The third video also talks about how LFTR can be used to burn down the current stock pile of long term radioactive waste. As well they talk about because both the blanket and the fuel are liquids they can easily remove the poisons, and the interesting lighter radioactive materials. 

The fluoride salts that everything is dissolved in boils at some 2000 degrees Celsius (and solidifies about 200 degrees Celsius) and the LFTR reactors are designed to run around 800-900 degrees Celsius.  These properties allow for the reactor to be load following because as the fuel heats up it becomes sub-critical causing the fuel to cool, as the fuel cools the it becomes super-critical causing the fuel to heat up. 

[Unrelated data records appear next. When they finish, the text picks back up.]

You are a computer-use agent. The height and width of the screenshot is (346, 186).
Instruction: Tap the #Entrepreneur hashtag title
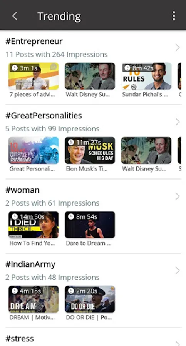click(x=34, y=42)
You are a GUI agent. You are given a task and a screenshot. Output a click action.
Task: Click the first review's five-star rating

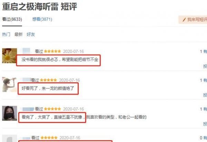point(52,51)
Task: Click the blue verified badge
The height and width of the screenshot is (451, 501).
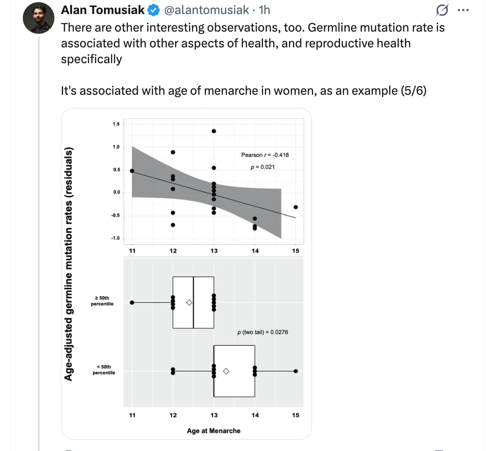Action: (154, 10)
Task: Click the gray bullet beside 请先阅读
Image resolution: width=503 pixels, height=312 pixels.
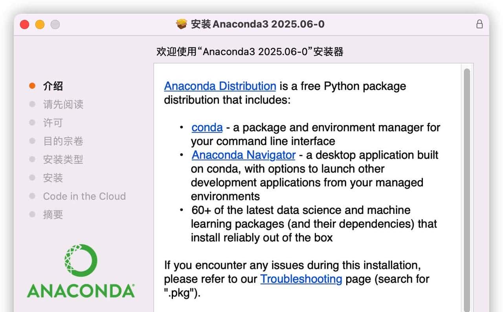Action: [32, 104]
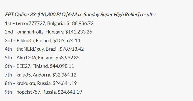Click the $105,574.14 prize amount
This screenshot has height=101, width=193.
coord(67,41)
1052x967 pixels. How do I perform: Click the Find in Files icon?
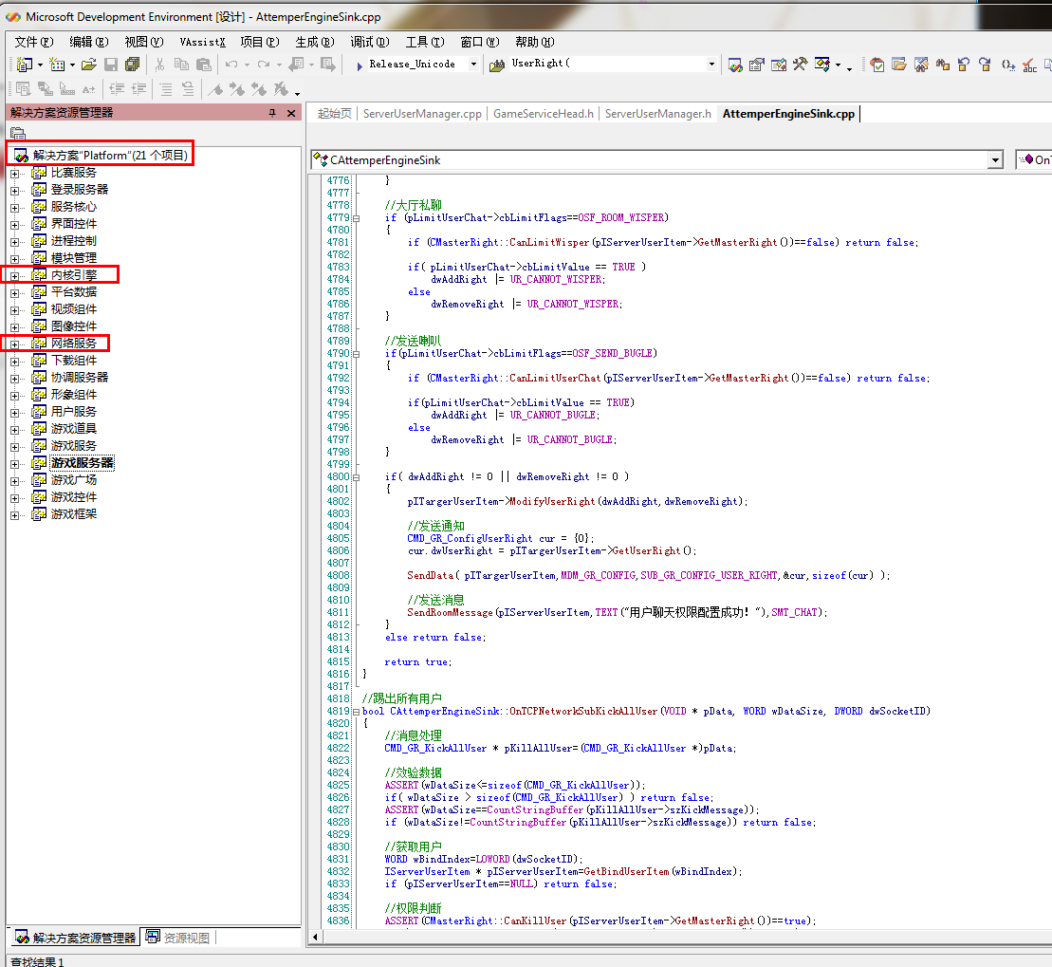pos(496,65)
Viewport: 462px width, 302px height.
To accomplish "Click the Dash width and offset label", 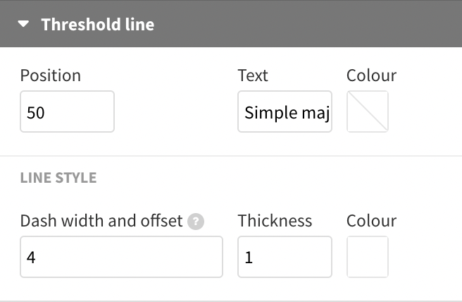I will pyautogui.click(x=101, y=221).
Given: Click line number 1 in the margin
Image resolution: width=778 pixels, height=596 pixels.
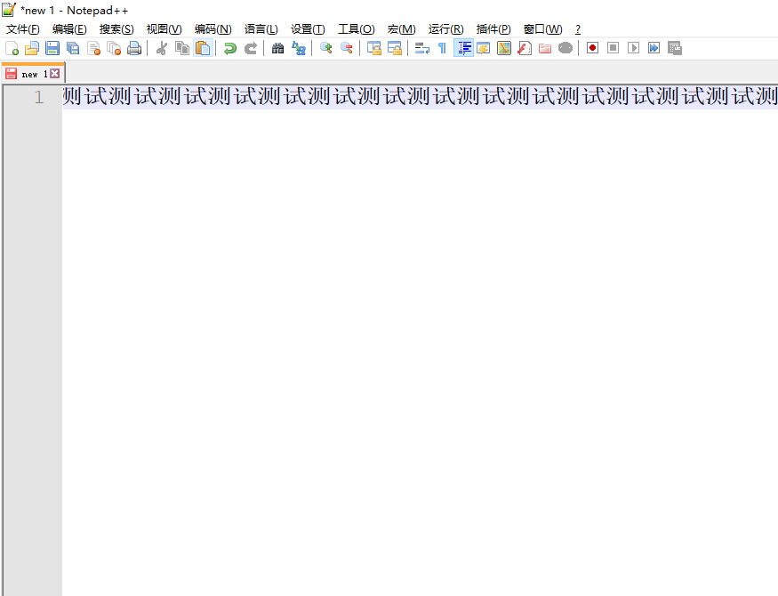Looking at the screenshot, I should (x=37, y=97).
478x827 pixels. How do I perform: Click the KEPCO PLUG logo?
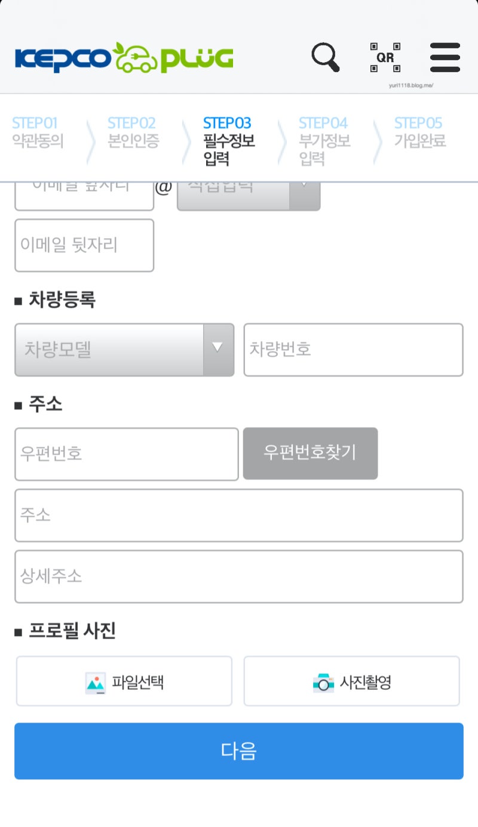[122, 58]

These properties also allow the reactor to have, what I personally think to be the coolest feature, the fluoride salt drain plug.  You have a fan keeping a drain plugged (by keeping the salt below the freeze point) so if the power in the reactor building fails (or you want to stop the reactor) you let this plug melt (because it is not being cooled) and the fuel drains into a non critical shape and solidifies.  When you want to start the reactor up again, you heat the storage area up, and pump the fuel back up to the reactor and away you go.  The great thing about this, is we know it works because the research version of this reactor (didn't have the thorium blanket) at Oak Ridge was shutdown every weekend for (IIRC) four years because nobody wanted to stay and monitor the reactor.